▶ Directions: Reproduce the listing verbatim through the line with "Click the Licensz létrehozása dialog title".
((
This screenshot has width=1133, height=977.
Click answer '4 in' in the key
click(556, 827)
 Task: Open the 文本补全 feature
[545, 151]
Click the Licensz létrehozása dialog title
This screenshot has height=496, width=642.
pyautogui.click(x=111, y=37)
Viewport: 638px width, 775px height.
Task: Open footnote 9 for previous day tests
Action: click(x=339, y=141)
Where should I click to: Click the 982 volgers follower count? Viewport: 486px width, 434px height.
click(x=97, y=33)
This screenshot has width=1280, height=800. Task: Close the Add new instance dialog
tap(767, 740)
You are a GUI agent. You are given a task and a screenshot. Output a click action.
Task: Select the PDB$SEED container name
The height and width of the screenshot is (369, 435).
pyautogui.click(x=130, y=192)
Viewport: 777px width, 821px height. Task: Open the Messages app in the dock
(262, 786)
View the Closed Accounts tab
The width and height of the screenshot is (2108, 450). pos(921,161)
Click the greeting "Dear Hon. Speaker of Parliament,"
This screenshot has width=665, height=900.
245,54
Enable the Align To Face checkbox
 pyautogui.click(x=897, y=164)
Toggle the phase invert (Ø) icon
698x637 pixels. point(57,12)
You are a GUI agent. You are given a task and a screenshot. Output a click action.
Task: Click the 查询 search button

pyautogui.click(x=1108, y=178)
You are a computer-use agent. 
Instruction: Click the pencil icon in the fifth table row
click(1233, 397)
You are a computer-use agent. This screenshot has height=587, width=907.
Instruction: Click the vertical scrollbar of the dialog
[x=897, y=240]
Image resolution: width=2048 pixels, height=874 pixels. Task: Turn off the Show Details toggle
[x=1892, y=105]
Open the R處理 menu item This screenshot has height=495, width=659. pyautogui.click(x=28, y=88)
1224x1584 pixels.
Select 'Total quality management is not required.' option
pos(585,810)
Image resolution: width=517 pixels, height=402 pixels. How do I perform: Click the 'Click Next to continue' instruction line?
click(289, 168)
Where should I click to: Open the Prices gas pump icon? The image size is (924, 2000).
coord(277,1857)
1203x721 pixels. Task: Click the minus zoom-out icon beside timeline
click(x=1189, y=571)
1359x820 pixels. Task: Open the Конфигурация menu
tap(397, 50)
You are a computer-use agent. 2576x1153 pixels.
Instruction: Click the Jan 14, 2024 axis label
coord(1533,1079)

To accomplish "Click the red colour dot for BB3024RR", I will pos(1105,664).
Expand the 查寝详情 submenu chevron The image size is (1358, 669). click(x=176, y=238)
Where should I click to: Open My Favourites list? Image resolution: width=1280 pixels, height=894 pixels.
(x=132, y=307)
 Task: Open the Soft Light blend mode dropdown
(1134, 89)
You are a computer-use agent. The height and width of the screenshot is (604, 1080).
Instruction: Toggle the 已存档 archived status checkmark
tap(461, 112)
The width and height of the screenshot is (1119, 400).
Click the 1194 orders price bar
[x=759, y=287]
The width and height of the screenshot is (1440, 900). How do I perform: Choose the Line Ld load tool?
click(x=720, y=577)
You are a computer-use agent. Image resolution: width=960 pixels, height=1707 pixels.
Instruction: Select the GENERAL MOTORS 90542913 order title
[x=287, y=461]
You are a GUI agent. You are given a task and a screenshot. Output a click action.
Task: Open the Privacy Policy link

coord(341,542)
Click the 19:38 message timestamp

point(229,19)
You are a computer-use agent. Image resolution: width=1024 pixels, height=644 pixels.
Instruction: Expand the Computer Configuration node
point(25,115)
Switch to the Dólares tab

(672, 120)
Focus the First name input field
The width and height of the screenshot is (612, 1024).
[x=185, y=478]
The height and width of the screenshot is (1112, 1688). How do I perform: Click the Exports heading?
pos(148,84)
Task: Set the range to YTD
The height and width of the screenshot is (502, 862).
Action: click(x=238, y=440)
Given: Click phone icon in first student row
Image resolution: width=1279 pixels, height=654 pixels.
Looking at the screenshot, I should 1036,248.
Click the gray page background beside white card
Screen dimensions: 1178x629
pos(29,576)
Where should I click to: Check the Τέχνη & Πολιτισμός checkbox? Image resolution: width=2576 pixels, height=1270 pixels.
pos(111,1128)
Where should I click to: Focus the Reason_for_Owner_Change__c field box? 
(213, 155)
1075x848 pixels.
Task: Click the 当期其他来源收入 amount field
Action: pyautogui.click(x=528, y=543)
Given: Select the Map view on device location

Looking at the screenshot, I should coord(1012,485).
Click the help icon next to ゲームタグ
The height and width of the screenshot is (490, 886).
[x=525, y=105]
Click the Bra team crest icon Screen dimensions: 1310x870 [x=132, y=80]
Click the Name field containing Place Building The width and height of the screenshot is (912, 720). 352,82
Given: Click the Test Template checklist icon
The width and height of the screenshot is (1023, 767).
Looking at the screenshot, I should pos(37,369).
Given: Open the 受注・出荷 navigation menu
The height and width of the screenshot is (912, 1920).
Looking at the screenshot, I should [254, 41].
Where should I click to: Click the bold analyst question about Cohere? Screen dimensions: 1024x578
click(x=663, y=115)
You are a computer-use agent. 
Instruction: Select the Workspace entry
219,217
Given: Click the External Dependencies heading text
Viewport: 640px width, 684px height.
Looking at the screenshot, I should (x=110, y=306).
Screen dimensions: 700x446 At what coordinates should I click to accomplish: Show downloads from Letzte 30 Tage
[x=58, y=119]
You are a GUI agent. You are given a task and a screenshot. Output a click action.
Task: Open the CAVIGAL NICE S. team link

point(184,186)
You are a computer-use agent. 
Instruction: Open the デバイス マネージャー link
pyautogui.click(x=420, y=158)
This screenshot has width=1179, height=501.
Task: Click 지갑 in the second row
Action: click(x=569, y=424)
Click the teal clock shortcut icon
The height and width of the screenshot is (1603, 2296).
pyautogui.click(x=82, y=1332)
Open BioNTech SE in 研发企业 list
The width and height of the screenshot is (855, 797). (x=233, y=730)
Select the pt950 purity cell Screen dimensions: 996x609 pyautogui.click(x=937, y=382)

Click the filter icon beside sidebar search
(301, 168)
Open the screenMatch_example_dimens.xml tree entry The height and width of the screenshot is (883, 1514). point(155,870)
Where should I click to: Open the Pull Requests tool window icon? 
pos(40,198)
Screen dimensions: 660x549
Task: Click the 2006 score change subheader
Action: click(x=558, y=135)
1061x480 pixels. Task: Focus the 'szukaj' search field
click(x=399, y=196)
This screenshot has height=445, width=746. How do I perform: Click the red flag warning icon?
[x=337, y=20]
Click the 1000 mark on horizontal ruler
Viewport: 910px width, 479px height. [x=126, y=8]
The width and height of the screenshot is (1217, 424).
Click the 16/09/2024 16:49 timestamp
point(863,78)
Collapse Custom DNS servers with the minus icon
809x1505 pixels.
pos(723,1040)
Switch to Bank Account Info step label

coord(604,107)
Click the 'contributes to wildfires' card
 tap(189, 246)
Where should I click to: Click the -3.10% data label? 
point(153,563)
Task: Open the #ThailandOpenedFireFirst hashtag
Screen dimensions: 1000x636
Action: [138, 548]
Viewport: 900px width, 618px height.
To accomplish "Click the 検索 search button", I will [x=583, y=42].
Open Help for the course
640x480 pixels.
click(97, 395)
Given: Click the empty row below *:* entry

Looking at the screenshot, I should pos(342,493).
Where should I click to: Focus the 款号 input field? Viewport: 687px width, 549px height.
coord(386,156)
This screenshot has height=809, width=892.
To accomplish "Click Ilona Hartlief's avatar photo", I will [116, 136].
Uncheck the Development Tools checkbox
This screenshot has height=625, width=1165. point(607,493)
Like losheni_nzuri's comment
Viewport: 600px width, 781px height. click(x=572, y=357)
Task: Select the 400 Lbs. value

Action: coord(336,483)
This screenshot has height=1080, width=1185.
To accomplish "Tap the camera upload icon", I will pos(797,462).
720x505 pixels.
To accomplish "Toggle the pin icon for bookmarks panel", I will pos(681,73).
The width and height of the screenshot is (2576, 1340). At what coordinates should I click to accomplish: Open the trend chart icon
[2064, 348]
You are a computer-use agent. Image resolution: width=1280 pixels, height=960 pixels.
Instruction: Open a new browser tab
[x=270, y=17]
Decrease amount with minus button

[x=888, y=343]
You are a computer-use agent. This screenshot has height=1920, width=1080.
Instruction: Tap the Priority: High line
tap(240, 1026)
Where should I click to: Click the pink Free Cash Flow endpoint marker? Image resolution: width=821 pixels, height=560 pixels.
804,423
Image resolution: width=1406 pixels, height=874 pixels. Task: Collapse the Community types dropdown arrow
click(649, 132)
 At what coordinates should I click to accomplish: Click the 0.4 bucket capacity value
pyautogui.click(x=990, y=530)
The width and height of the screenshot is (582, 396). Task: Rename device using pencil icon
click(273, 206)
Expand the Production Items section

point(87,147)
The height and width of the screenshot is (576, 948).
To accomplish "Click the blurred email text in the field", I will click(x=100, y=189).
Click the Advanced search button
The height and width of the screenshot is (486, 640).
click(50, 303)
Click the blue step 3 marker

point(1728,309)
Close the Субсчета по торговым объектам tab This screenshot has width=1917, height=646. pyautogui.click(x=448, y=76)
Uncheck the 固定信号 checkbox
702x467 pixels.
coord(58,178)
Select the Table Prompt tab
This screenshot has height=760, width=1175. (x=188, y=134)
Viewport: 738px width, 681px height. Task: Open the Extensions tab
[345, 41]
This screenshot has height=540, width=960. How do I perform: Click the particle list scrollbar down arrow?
))
▶ Response to the exercise:
This screenshot has width=1133, height=977.
Click answer '4 in' in the key
click(556, 827)
 Task: Open the 文本补全 feature
[545, 151]
Click the Licensz létrehozása dialog title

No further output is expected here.